Mr. Channing said tax status can generally be broken into three categories. One is for-profit hospitals, in which owners often recognize taxes as the cost of maintaining a company. Second is non-profit hospitals that are faring remarkably well financially, largely because of their surrounding demographics and a board that constantly challenges management to maintain positive bond ratings. Third are non-profit hospitals that are referred to as safety-nets and clearly serve the community in a way that justifies tax exemption — without question.
"The big difference is that we pay taxes. I'm proud of that," says Mr. Wexler. "I feel we are making a contribution to the good workings of the cities and towns our hospitals are located in."
Conclusion
The cultural gap between hospital leaders seems to be narrowing, as CEOs mesh traditional non- and for-profit sensibilities to reinforce the outstanding quality of care and financial durability necessary to thrive under healthcare reform.

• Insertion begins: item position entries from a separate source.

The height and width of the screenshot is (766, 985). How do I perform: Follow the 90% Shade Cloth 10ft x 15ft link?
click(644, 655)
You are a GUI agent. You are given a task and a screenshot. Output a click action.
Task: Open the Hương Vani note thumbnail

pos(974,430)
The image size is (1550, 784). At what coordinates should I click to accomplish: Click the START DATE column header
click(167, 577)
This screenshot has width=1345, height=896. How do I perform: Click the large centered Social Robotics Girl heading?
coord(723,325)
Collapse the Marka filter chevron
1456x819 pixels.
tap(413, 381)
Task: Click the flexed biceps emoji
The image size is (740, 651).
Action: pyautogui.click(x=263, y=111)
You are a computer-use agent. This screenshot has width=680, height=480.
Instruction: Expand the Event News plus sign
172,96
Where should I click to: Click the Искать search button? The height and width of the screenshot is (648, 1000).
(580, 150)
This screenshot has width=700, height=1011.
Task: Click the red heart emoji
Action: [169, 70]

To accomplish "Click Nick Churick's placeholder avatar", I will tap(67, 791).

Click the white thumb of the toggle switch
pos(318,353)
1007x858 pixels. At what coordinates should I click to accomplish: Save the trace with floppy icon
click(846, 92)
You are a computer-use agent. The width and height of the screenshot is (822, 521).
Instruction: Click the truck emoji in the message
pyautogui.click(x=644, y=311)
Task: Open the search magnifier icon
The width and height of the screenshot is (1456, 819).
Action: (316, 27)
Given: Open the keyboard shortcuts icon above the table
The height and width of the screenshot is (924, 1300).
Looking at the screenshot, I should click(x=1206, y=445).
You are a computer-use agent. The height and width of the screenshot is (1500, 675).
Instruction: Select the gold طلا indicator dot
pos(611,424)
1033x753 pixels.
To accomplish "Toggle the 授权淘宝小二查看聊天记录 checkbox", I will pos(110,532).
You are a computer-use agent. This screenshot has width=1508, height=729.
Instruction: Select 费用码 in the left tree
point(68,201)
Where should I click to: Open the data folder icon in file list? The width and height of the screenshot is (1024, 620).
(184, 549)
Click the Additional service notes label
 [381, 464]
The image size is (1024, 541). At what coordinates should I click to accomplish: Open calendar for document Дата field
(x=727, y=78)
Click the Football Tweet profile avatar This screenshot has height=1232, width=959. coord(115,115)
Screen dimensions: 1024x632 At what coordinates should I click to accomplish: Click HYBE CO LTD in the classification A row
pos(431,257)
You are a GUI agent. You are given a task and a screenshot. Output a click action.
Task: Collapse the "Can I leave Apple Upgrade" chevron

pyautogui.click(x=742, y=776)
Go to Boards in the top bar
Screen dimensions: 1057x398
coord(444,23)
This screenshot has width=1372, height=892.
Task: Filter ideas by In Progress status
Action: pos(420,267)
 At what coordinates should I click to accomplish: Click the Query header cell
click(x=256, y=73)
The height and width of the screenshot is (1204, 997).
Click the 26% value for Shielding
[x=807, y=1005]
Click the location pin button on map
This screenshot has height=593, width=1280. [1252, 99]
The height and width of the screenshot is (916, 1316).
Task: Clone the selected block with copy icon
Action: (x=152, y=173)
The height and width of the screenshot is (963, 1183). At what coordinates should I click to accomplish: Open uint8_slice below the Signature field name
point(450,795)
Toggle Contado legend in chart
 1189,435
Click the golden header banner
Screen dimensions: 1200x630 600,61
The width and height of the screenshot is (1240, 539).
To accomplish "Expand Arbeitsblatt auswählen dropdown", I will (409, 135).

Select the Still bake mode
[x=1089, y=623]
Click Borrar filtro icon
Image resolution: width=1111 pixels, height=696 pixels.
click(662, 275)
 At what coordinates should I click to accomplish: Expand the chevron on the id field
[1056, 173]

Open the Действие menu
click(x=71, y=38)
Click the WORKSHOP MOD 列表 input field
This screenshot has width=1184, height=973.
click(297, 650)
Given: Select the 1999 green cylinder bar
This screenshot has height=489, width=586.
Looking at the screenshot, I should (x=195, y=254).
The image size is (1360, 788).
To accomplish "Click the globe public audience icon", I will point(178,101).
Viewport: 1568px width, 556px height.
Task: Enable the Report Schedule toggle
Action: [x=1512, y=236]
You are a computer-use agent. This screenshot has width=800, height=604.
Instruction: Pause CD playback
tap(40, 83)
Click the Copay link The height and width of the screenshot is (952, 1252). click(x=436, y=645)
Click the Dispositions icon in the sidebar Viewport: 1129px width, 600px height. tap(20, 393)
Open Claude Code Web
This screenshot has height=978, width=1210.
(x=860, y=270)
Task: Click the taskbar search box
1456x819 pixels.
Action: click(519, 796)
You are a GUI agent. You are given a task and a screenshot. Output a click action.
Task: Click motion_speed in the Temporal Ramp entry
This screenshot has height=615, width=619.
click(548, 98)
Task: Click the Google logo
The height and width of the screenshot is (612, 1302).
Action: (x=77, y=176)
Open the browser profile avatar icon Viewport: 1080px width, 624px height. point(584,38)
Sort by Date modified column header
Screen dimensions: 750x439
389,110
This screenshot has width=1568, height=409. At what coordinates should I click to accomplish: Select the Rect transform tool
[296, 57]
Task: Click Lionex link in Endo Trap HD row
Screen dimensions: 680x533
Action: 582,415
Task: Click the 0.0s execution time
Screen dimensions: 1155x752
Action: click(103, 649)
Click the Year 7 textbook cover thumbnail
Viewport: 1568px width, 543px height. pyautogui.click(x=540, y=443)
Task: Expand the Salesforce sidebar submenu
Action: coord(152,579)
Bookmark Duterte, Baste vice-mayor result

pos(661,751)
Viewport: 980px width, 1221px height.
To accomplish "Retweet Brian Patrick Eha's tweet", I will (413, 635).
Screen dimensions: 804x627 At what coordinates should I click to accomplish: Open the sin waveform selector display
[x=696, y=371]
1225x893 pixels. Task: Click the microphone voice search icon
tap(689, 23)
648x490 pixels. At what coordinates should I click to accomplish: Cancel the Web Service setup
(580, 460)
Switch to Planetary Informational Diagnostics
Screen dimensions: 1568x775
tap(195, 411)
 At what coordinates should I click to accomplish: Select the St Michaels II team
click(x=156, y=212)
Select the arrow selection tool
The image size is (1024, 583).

And although leaders are closely aligning their priorities, hospitals' access to analytical and clinical resources remains a determining factor in how leaders blend their leadership style. As it stands, for-profit organizations still possess more sophisticated analytics to track fiscal performance on a regular basis, but non-profit hospitals are shaking any notion that this makes them less financially competent. In a time of rapid hospital consolidation and affiliations, time will tell whether conventional non- and for-profit leadership styles persist, or if healthcare will see a new class of hospital CEOs who master both of these tenets instinctively, having known no other way to lead.